На этом попрощавшись с Аркадием, я устремился побыстрей попасть домой, где меня ждала бессонная ночь, заполненная работой. Мне хотелось не растягивать, а откорректировать всех сразу, одним махом. Пока ехал до дома, я представлял, какой будет в интернате переполох наутро, когда дети разом выздоровеют до абсолюта. Благо я догадался вырвать у директора из календаря листок со своими данными. Хотя, может, зря я это сделал… Обнаружив пропажу, она может сразу заподозрить меня в причастности к чудесному исцелению ее воспитанников. Но вполне вероятно, что, когда начнется в интернате переполох, ей уже будет не до какого-то благотворителя с фотографом, и за всей этой суетой она вообще обо всем забудет. Но это все неважно, главное у всех детей появится шанс начать новую полноценно жизнь, а это стоит всех этих рисков.
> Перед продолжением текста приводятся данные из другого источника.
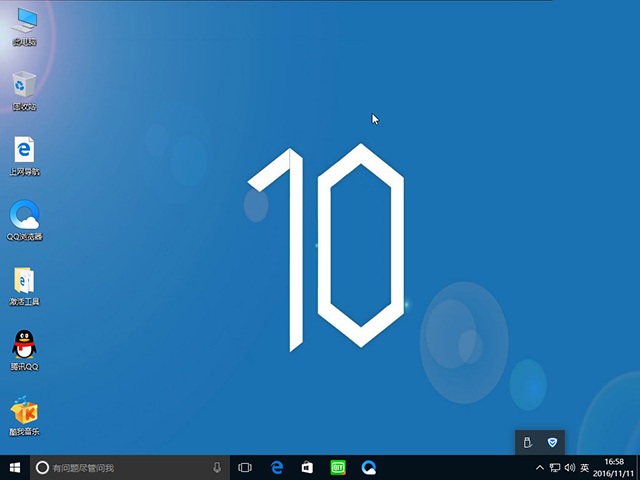Open the Windows Store taskbar icon
Viewport: 640px width, 480px height.
coord(308,467)
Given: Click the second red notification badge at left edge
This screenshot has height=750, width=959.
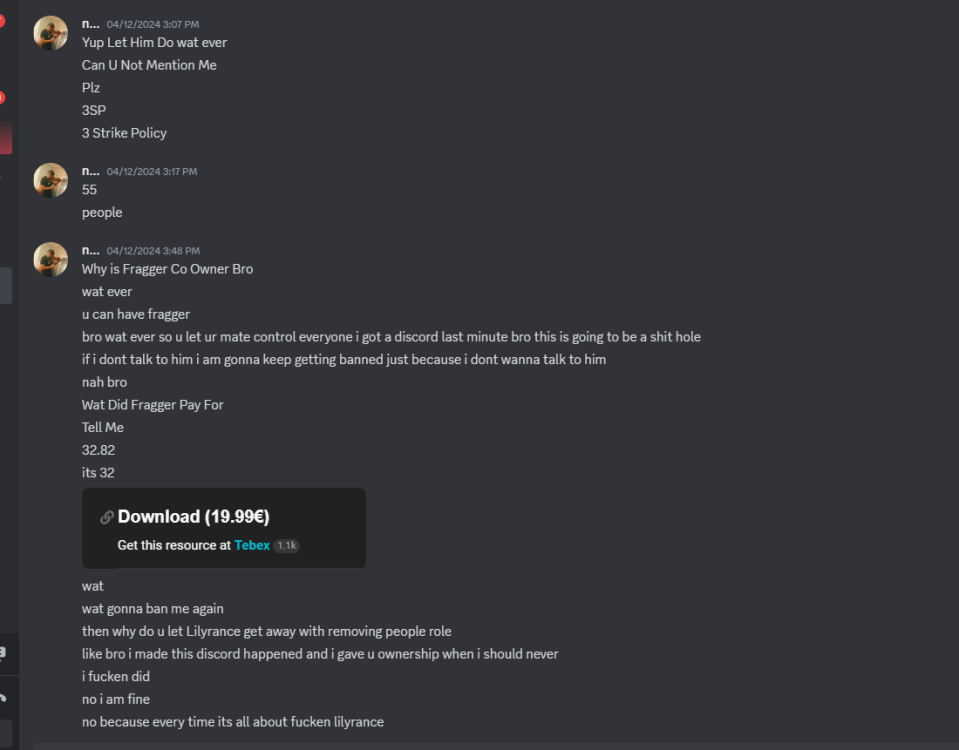Looking at the screenshot, I should pyautogui.click(x=2, y=98).
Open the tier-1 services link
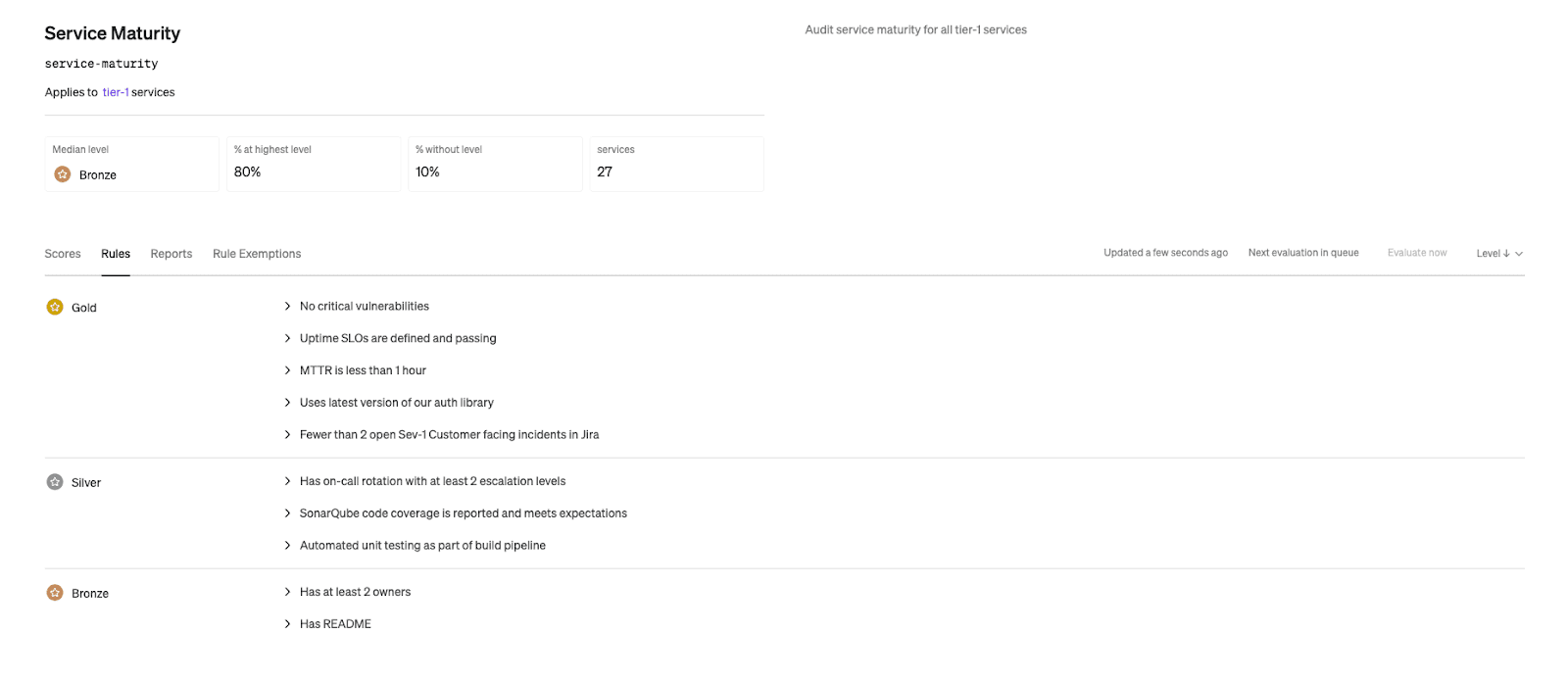 point(116,92)
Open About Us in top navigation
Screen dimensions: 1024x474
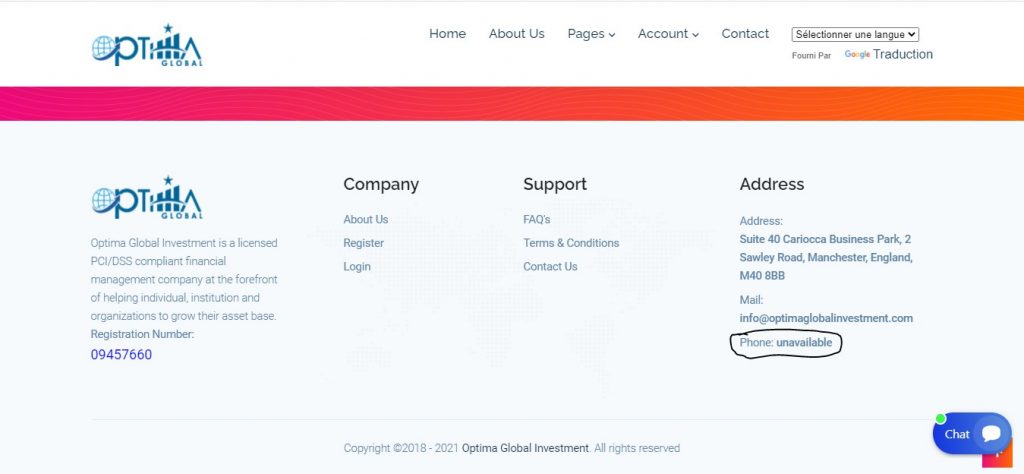[516, 34]
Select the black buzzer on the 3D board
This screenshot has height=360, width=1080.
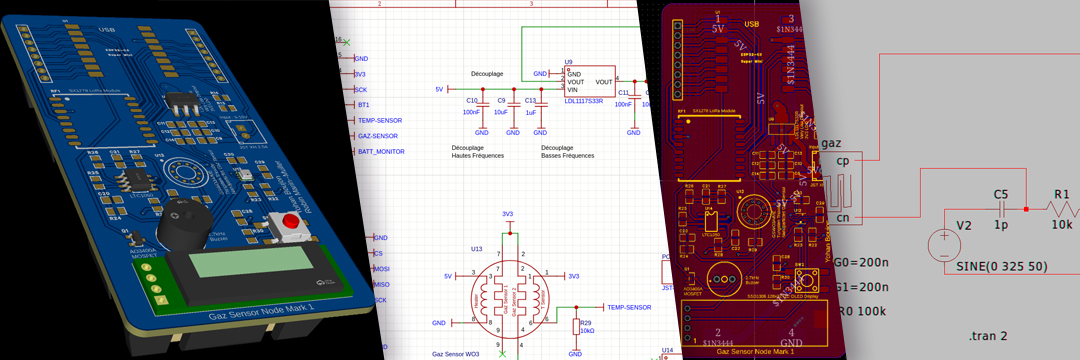click(x=180, y=227)
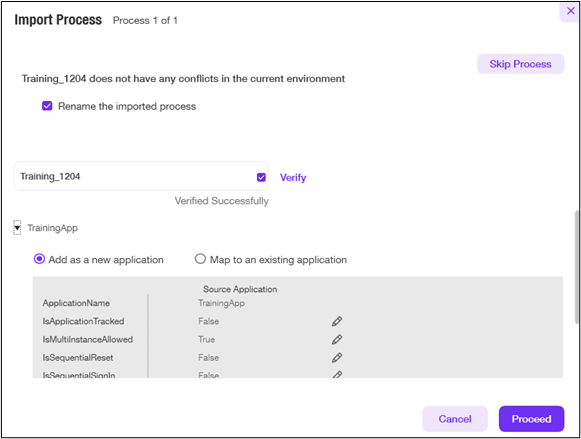Choose Map to an existing application
The image size is (581, 439).
pos(200,259)
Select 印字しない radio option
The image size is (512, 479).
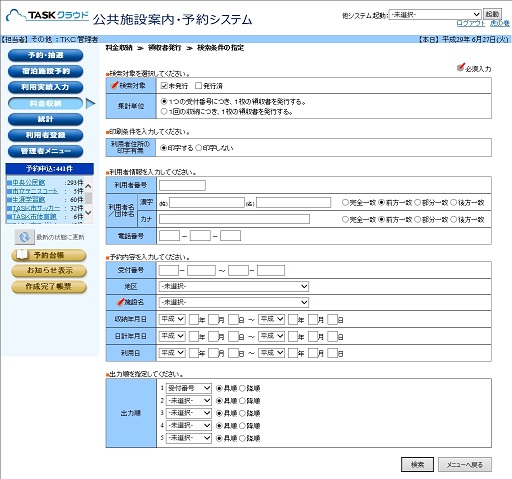click(198, 148)
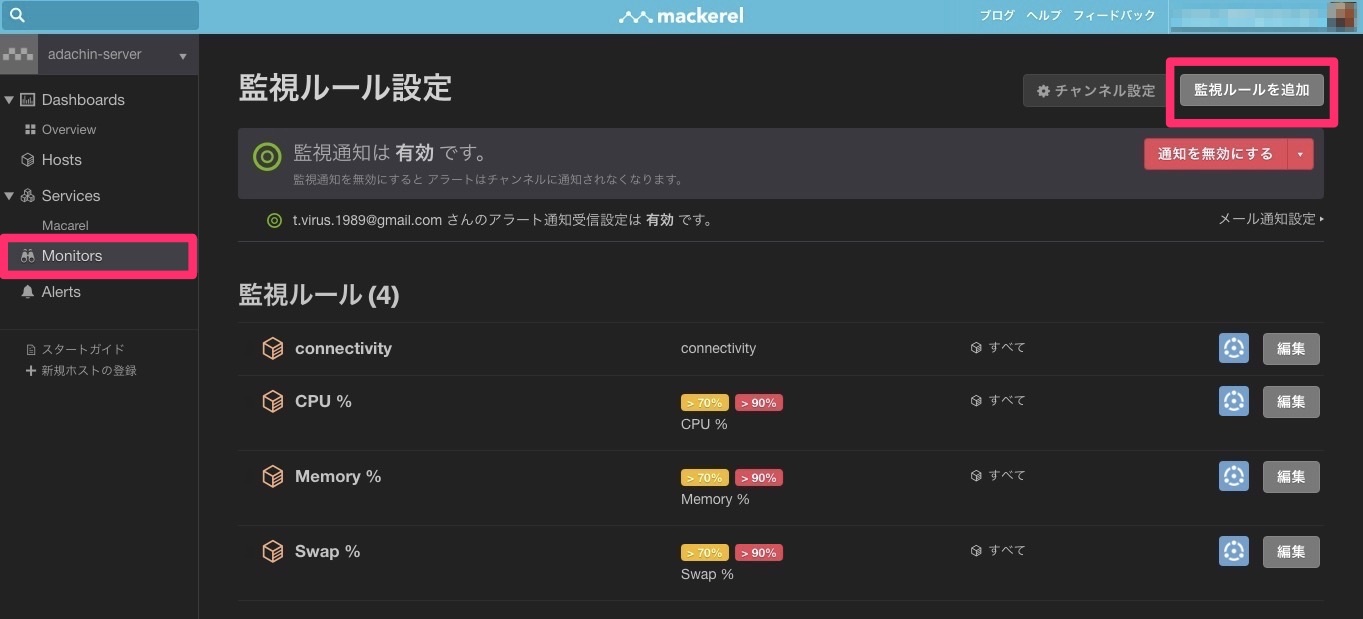Image resolution: width=1363 pixels, height=619 pixels.
Task: Open Hosts in the sidebar
Action: click(61, 160)
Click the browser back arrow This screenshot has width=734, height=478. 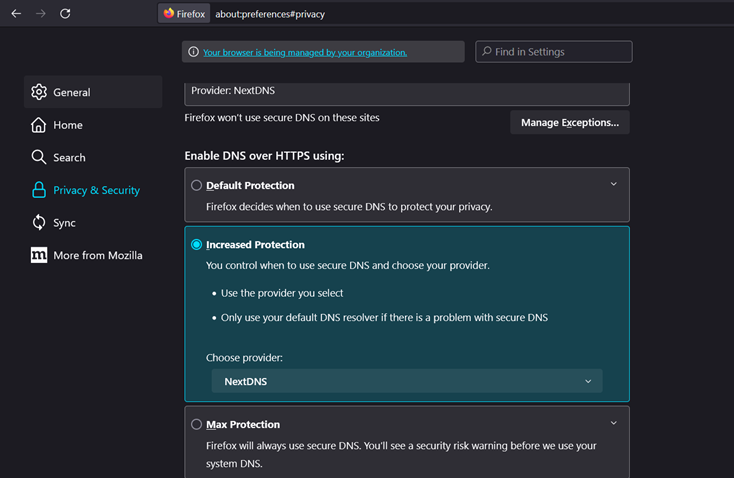pyautogui.click(x=16, y=14)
Дома, не тратя время ни на что другое, я прошел в гостиную и, сев на диван, высыпал на журнальный столик все фотографии. Кипа детских лиц расползлась по столу. Если не знать об их недугах, то трудно было угадать те беды, что остались за кадром. На большинстве снимков это были обычные радостные лица. В появившемся перед глазами окошке лица оживали и менялись, стоило перевести взгляд от одного снимка к другому.

Перед тем, как начать трудиться, я начал собственную корректировку: отключил потребность во сне, повысил на максимум стремление к труду, свел до нуля утомляемость и поднял до высот бодрость. Как только все было готово, я приступил к работе.

Всю ночь я корпел над снимками без остановки. Боясь не успеть к утру, я не останавливался даже на короткие перерывы. Только убедившись, что смог поднять здоровье до 100 %, я приступал к следующему ребенку. То и дело мне представлялось, как вся эта орда уже утром начнет носиться сломя голову по коридорам интерната, шокируя его работников.

Последним снимком стала наша фотография с Аркадием.

Ну, что ж, дружище, тебя ждет по пробуждении большой сюрприз. Придется тебе отказаться от авторского творения и снять с носа этот громадный хлам.

Без труда разобравшись с проблемами его зрения, я принялся за вредные привычки Аркадия. И удивился, обнаружив у него еще и пристрастие к марихуане. Понимаю, что фотограф тоже вроде как творческая личность, но выключил и эту вредную привычку на пару с табакокурением.